Knowing the different implementation strategies and levels of abstraction for various scenarios, how can we build platforms that scale?
Future of Platform Engineering
Data and AI Platform as a Service
Kubernetes has simplified infrastructure and application deployment, but data platforms have become increasingly complex. The proliferation of specialized data tools, compounded by AI and ML solutions, has made standardization, integration, security, and governance much harder to manage than infrastructure or application deployment.
Vendors like , , , and are improving the developer experience with more automation and integrations, but they often operate independently.

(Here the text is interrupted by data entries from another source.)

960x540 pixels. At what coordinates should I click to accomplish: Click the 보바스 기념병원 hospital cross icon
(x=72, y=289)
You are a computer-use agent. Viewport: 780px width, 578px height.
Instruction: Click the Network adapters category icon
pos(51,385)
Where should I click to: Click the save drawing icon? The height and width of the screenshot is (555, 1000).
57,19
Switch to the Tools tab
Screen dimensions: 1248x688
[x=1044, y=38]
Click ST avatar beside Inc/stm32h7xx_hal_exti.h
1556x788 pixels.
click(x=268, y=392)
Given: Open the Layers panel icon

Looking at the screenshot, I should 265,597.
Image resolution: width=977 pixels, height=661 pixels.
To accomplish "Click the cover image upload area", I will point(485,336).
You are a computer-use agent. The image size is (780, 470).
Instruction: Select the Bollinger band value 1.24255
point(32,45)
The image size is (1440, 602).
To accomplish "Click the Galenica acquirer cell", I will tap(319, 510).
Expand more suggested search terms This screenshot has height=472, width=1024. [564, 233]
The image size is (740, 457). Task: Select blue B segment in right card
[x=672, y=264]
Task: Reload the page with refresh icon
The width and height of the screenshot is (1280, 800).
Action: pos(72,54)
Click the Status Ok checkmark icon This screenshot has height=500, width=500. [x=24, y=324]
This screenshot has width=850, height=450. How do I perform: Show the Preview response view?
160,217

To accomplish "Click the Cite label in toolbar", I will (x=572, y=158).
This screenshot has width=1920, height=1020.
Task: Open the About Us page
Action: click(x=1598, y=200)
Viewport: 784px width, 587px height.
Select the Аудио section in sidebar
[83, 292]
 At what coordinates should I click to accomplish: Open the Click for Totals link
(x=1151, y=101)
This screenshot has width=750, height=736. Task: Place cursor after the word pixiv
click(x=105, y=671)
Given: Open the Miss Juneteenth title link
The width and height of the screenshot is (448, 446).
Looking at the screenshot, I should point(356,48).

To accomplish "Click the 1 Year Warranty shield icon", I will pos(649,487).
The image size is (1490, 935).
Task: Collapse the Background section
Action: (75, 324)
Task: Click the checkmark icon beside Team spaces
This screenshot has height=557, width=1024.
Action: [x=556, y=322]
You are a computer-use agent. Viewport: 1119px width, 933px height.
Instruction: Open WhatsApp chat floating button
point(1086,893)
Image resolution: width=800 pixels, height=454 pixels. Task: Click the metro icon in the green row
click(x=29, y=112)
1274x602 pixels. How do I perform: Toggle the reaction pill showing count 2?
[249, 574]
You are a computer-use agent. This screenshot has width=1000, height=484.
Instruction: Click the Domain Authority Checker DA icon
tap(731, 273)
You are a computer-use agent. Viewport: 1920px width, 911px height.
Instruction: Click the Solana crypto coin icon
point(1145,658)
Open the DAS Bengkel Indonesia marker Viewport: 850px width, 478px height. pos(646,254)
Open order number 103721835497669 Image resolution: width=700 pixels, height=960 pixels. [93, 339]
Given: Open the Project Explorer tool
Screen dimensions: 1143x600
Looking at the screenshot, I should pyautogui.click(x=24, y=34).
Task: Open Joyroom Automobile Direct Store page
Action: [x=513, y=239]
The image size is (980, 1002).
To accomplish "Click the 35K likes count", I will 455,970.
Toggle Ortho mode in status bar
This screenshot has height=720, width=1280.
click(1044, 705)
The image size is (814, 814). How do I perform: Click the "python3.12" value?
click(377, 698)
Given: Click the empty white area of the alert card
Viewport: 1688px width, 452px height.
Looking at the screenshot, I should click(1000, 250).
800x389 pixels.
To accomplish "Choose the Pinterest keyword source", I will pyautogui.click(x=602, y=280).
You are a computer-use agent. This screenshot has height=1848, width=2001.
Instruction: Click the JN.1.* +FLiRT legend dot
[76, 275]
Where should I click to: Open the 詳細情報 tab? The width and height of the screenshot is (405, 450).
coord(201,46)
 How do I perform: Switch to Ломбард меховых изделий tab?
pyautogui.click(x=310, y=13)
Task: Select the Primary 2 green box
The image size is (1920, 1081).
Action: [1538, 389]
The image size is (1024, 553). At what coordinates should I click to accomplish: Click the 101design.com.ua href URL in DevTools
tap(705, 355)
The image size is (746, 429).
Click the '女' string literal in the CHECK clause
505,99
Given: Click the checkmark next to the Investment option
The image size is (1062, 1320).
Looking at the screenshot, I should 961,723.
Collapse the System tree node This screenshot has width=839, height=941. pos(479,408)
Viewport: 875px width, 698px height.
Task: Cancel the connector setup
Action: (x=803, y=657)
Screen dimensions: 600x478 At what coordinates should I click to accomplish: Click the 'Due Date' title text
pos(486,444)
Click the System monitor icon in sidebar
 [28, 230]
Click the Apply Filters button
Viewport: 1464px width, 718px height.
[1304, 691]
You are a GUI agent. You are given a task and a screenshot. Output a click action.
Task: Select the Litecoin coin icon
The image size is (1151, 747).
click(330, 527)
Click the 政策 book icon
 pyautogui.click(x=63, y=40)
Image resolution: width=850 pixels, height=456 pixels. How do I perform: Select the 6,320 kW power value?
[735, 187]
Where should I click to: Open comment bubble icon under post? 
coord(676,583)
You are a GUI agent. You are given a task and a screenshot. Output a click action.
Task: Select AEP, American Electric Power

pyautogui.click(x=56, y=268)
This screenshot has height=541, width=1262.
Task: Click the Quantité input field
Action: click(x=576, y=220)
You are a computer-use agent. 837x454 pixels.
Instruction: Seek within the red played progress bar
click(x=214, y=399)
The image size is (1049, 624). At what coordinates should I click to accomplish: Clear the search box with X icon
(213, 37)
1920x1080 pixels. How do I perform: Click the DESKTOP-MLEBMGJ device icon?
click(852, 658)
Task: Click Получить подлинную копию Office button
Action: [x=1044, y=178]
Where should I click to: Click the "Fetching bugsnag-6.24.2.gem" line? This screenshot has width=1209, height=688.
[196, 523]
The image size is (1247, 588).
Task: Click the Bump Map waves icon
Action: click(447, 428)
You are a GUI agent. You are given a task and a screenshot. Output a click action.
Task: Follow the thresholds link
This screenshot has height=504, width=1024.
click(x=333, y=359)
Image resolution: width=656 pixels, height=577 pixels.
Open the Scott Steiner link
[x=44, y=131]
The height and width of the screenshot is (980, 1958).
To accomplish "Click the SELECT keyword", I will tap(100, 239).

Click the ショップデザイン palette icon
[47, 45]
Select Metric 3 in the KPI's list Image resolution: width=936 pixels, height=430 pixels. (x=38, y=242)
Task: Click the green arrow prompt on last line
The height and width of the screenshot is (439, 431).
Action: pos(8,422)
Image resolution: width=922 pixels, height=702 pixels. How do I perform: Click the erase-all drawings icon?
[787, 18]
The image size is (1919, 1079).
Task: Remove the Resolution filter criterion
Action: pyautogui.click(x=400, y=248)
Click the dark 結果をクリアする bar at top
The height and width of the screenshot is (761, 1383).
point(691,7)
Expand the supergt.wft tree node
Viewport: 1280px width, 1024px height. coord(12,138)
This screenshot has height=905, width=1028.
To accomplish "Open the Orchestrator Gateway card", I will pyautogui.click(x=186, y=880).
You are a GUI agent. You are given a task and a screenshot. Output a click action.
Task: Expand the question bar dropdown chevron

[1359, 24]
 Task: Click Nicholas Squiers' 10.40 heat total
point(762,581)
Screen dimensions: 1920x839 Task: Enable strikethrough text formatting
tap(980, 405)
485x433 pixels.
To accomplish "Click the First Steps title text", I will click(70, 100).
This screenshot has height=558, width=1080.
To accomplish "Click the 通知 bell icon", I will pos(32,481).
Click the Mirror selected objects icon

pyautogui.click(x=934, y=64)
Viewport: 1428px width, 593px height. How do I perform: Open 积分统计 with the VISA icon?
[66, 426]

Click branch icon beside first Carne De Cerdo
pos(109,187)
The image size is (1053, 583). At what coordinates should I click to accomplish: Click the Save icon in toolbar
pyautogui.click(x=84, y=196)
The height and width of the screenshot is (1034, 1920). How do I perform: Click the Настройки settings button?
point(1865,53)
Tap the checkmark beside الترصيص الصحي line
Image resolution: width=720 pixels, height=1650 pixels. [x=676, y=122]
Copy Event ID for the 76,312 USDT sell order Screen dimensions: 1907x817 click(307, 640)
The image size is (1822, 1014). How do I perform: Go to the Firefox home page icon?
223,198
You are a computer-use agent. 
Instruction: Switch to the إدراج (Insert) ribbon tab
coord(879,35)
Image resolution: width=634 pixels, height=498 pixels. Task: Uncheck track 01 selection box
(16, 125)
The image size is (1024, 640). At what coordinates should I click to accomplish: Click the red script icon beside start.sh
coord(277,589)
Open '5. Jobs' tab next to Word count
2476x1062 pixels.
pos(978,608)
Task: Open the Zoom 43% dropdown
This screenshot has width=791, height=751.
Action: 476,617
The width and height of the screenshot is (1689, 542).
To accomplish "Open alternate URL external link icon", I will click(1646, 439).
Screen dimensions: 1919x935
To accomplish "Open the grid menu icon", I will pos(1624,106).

This fragmentation makes standardizing multi-directional integrations across identity and access management, data governance, security, and cost control even more challenging. Developing a standardized, secure, and scalable solution for multi-platform environments is now a fast-evolving area for platform engineering teams.
Higher Abstraction for Standardization, Security, and Governance
While application developers can use low-level terraform to create infrastructure on their own, this approach doesn’t scale at the enterprise level. Standardization, security, governance, and cost efficiency aren't just “nice to have” but "required" for large organizations. Many companies undertake multi-year, large-scale migrations due to a lack of abstraction where it’s needed, meanwhile slowing down developer velocity in areas where abstraction isn’t necessary.
Developers are looking for a combination of flexibility and simplicity depending on the features they are trying to build. Platform teams must continue to simplify the developer experience while strategically exposing lower-level components where necessary. By exposing the right components, they provide developers with greater flexibility and reduce the time needed to integrate new features back into the platform.
Imperative IaC for Platform Teams
To enable platform teams to build for higher abstraction and flexibility, offload the complexity from CI/CD pipelines, which are designed for orchestration rather than abstraction. Currently, platform teams typically use either configuration-driven systems or declarative IaC, but both approaches have limitations when it comes to creating sophisticated, dynamic deployments and abstraction.
The gap in tooling continues to be a challenge, especially for data and AI platform engineering. While there's a proliferation of data product vendors, few focus on simplifying multi-platform deployments. Instead, there's a surge of governance, lineage, and cataloging products to compensate for the lack of integrations. These solutions aim to solve the complexity that arises from using multiple platforms without addressing the core issue of creating streamlined and flexible deployments across data and AI products and platforms.
While infrastructure development tools and frameworks are a highly competitive space, there's still room for tools that can provide the advantage of imperative programming for complex logic, while preserving the audit trails, and version control of declarative IaC for governance and compliance.
Summary
The value of platform engineering is often less tangible than customer-facing product features. While platform improvements may not directly contribute to top-line growth, they are one of the most effective ways to manage cloud costs, which are often one of the biggest drivers of bottom-line costs. Choosing the right toolings and abstraction levels can not only improve developer experience and productivity but also strengthen security, governance, and compliance across the organization.